TASK DIRECTIONS. Reproduce the lines from the start through the line containing "mention-link: @AshishSinghLIVE is", both ends included, and omit the pictures.

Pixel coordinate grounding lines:
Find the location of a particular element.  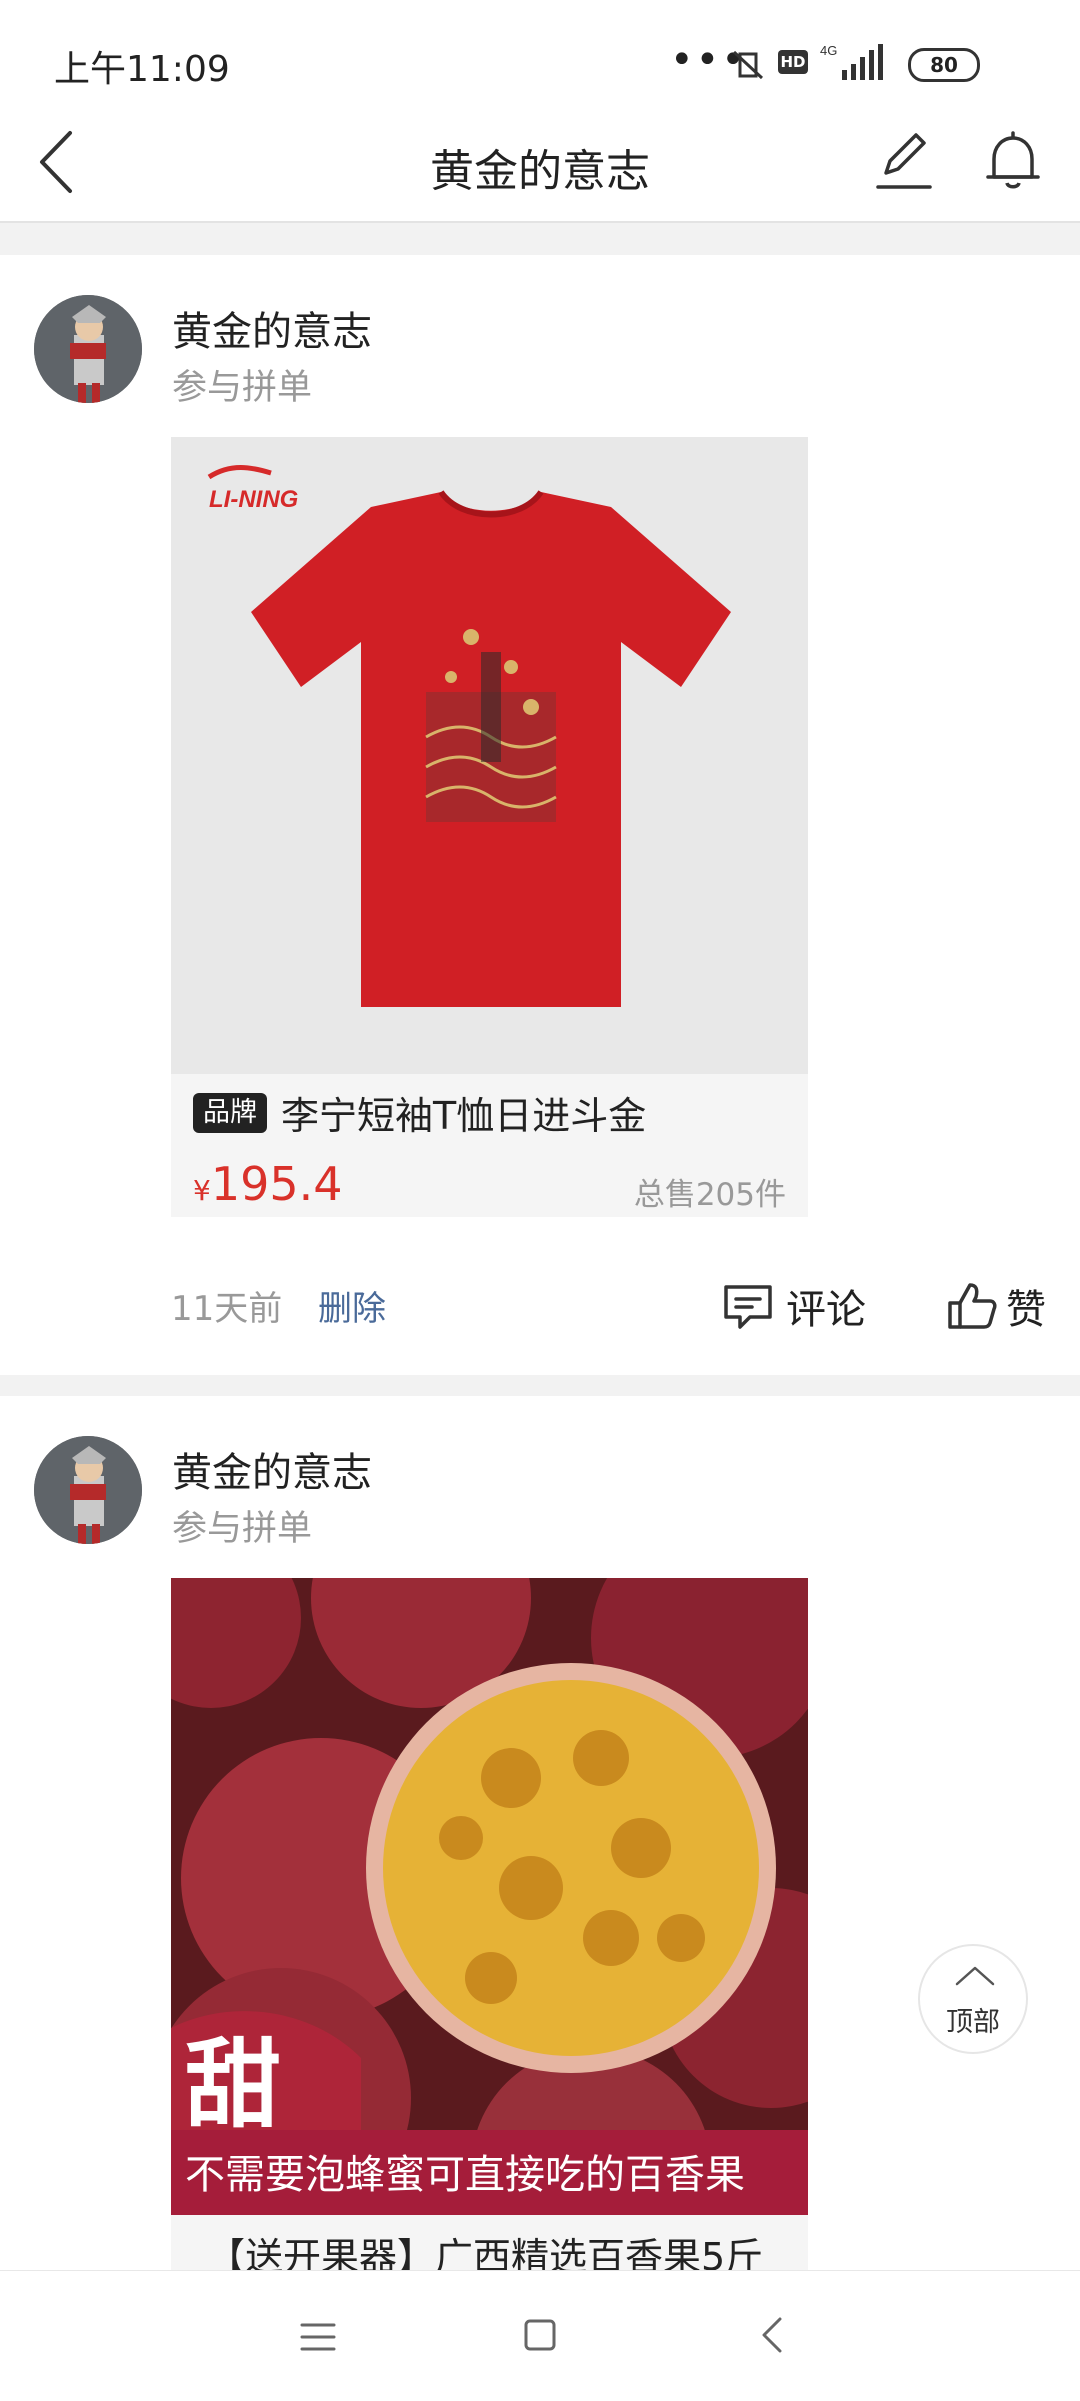

network-label: 4G is located at coordinates (828, 50).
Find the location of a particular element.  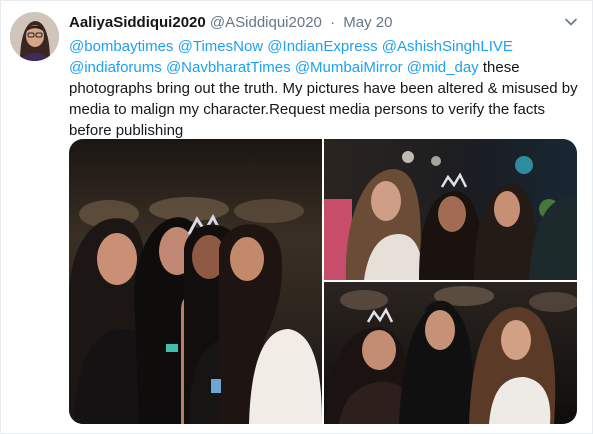

mention-link: @AshishSinghLIVE is located at coordinates (448, 46).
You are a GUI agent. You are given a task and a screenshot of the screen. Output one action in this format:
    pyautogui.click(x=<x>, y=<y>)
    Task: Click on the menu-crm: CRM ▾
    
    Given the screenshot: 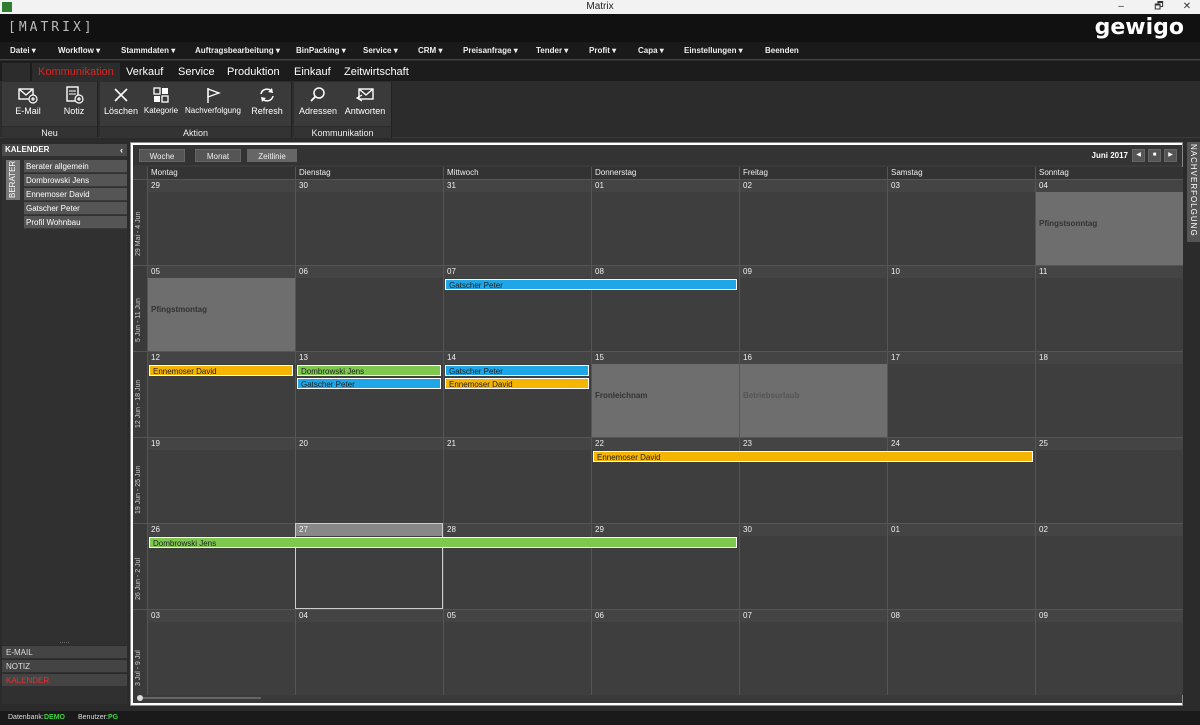 What is the action you would take?
    pyautogui.click(x=430, y=51)
    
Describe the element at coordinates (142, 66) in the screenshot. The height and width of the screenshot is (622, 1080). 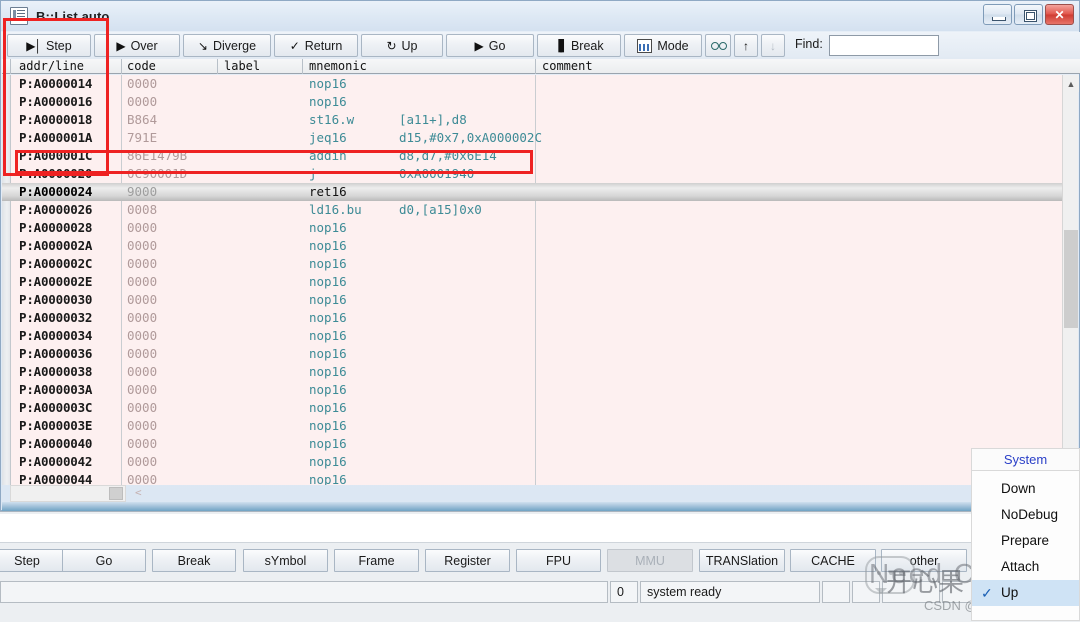
I see `column-header-code: code` at that location.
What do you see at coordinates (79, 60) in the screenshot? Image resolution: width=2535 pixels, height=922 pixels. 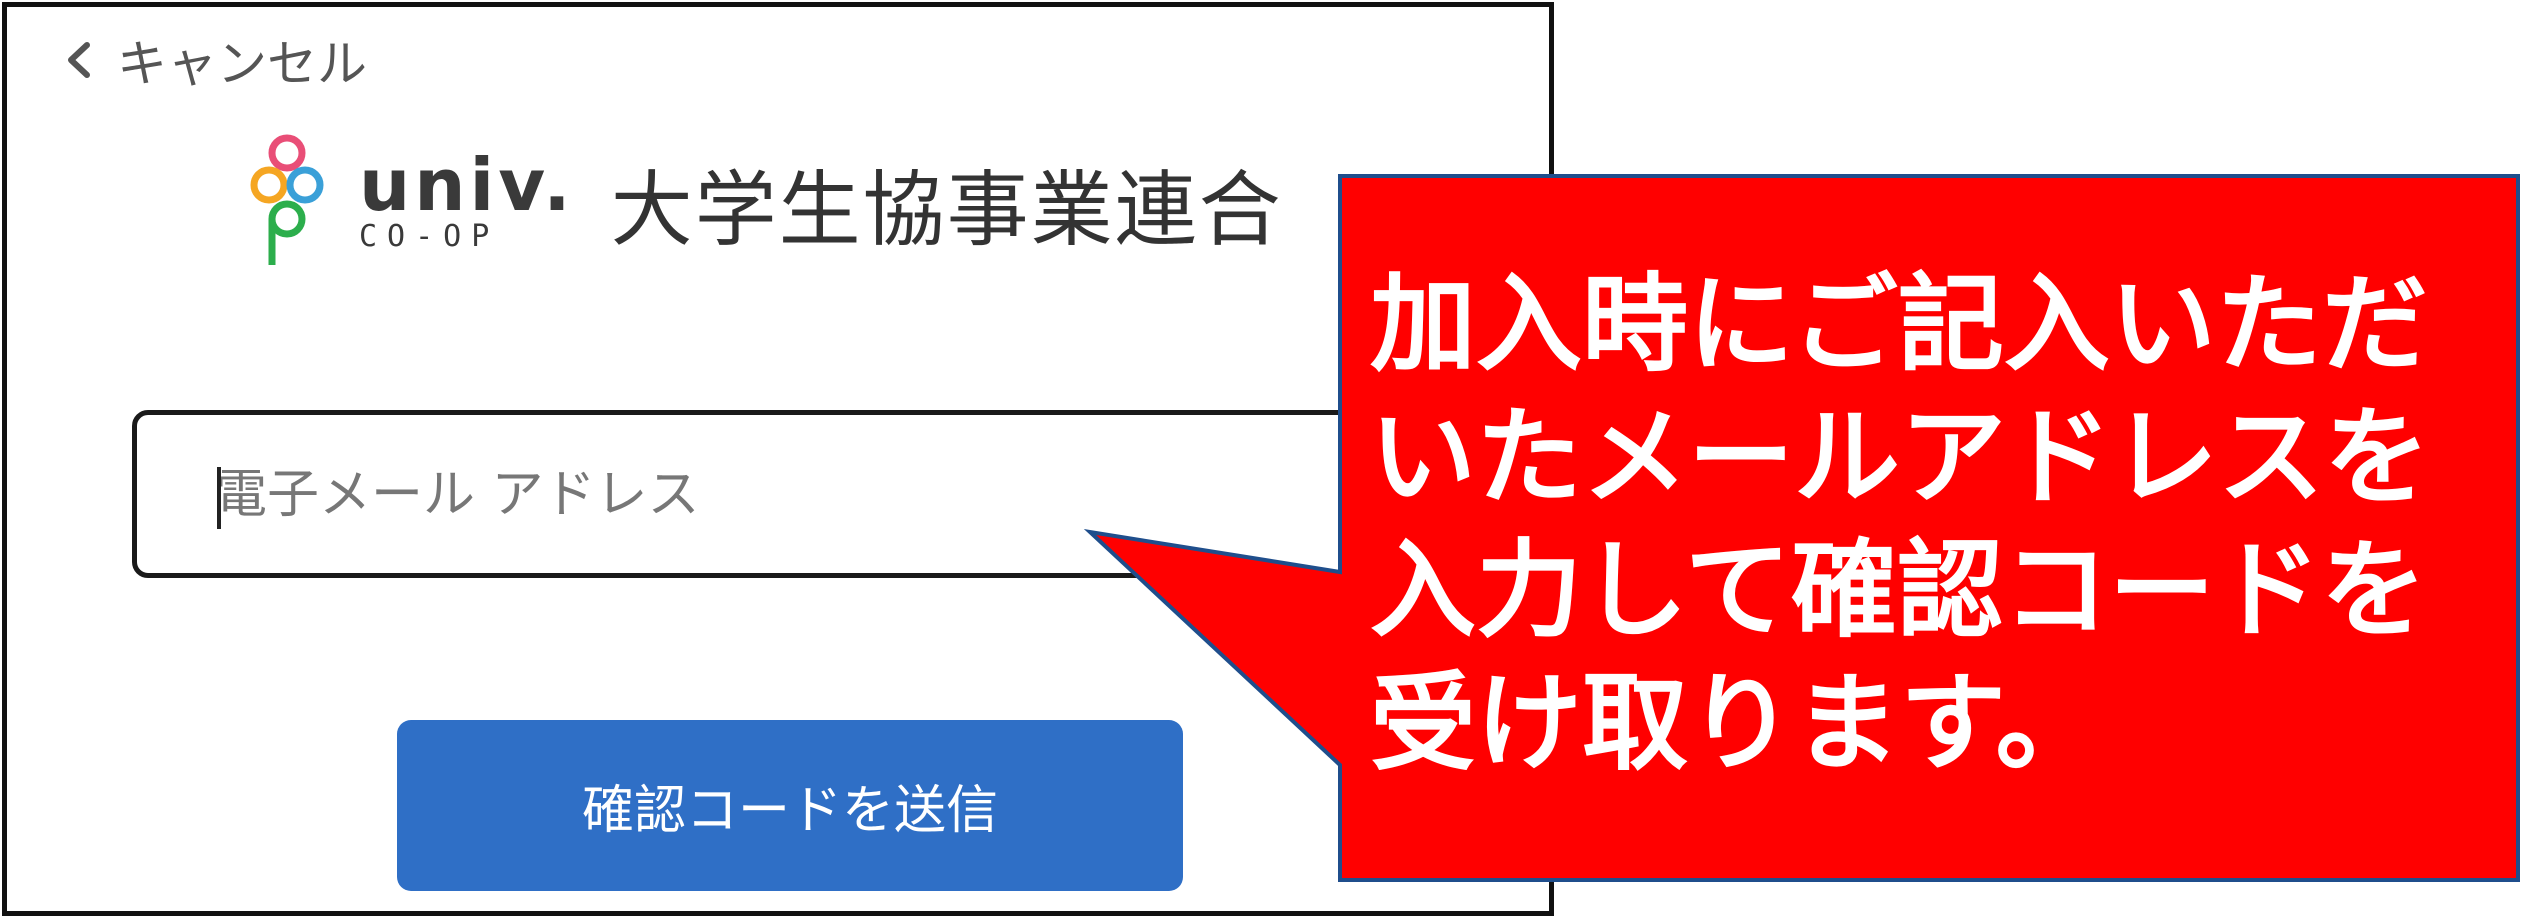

RESPONSE AREA.
Find the location of a particular element.  

network-label: 4G is located at coordinates (828, 50).
Find the location of a particular element.  

mention-link: @AshishSinghLIVE is located at coordinates (448, 46).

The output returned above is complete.